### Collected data
==============================

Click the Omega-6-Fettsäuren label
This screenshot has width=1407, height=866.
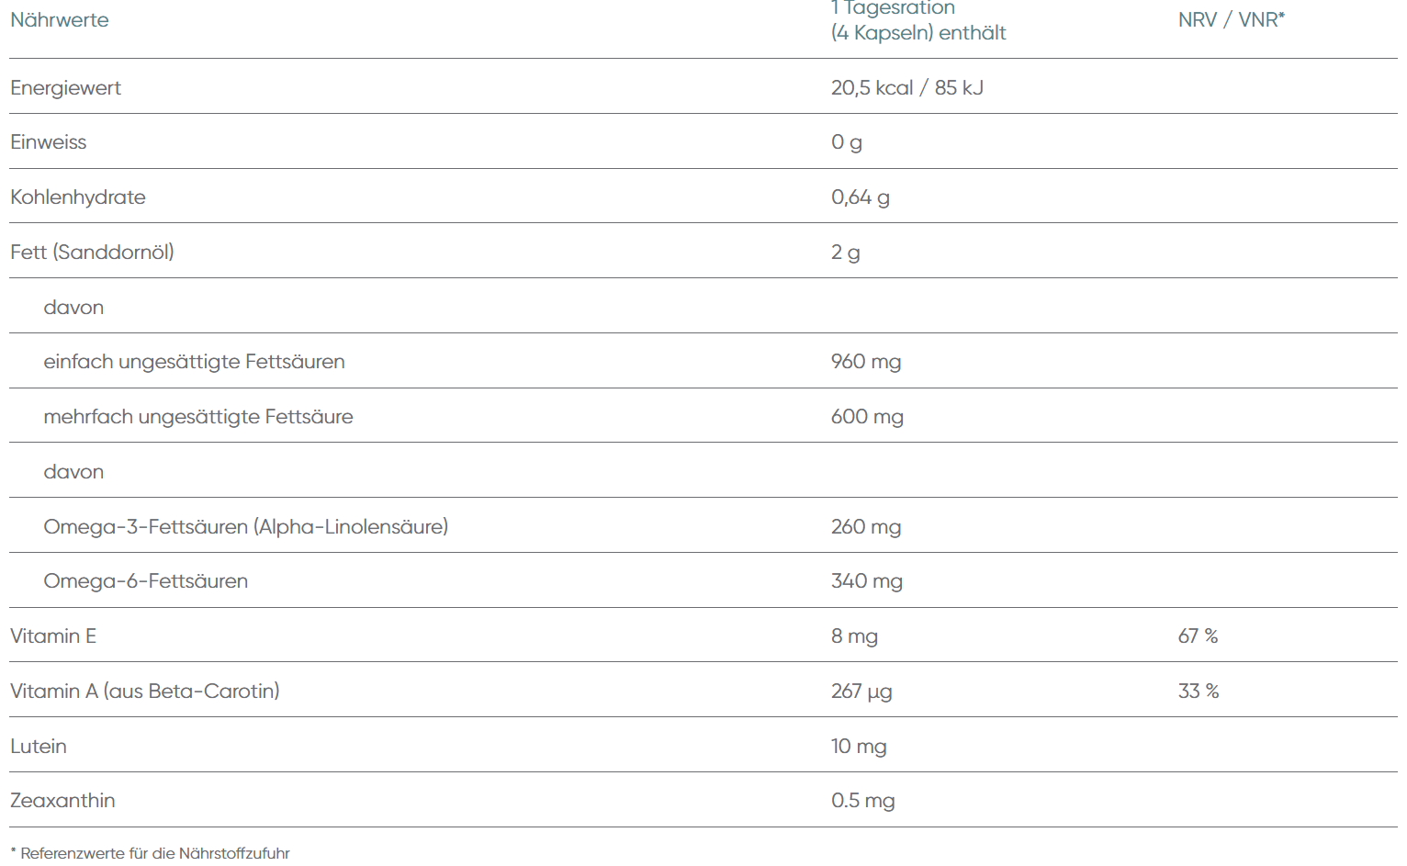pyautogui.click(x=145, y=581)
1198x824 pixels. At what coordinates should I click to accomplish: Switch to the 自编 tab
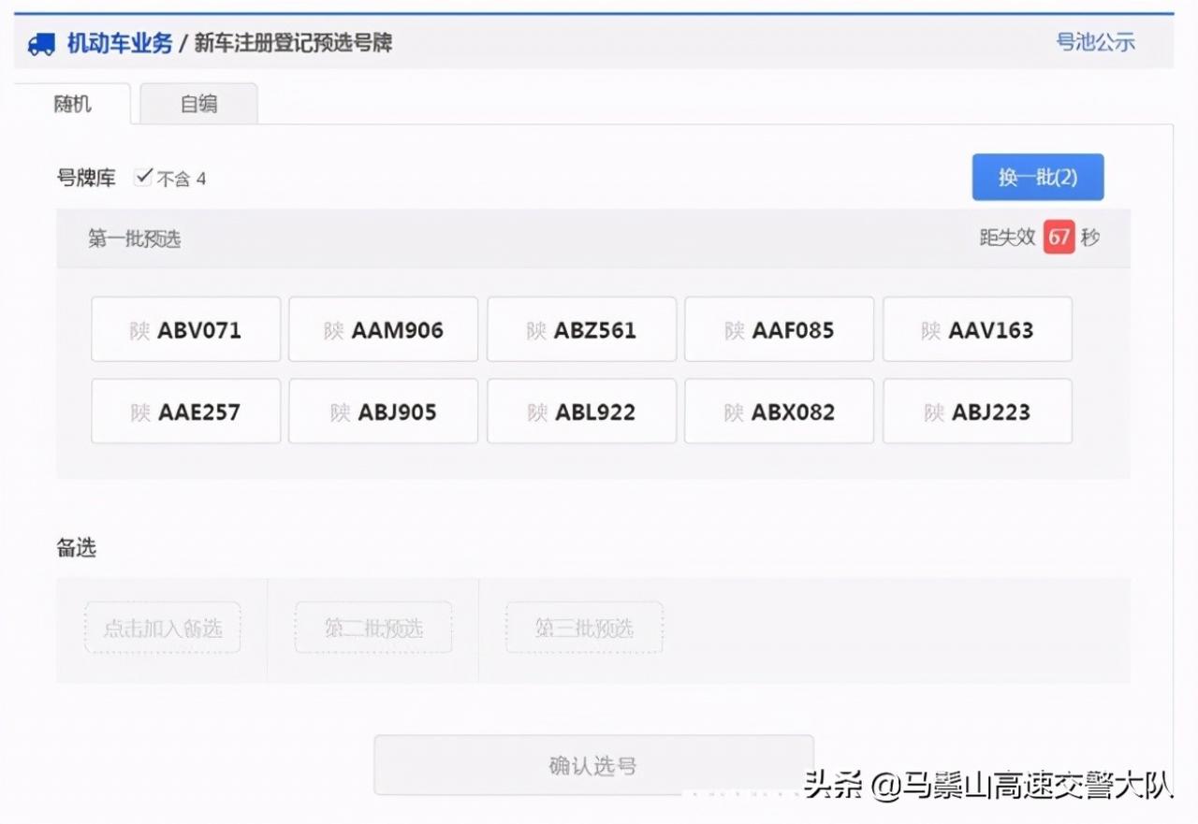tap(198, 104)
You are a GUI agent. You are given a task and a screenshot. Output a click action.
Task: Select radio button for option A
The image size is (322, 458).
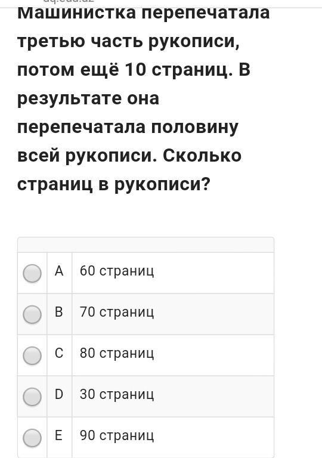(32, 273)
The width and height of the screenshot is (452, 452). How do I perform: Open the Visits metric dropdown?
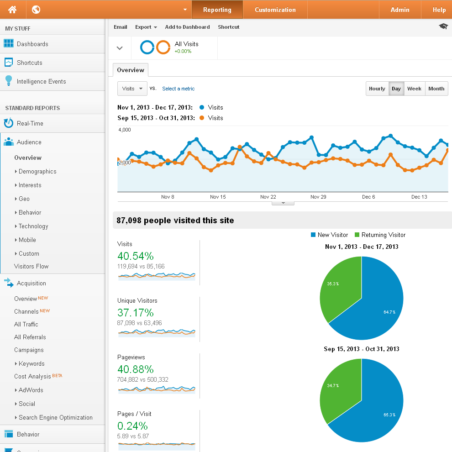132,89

==============================

Transcribe every line from the one with "Task: Select radio button for option A" to the last line of the records above, exactly, excluding pictures.

Task: Select radio button for option A
The image size is (322, 458).
(32, 273)
The width and height of the screenshot is (452, 452). How do I perform: Open the Visits metric dropdown?
132,89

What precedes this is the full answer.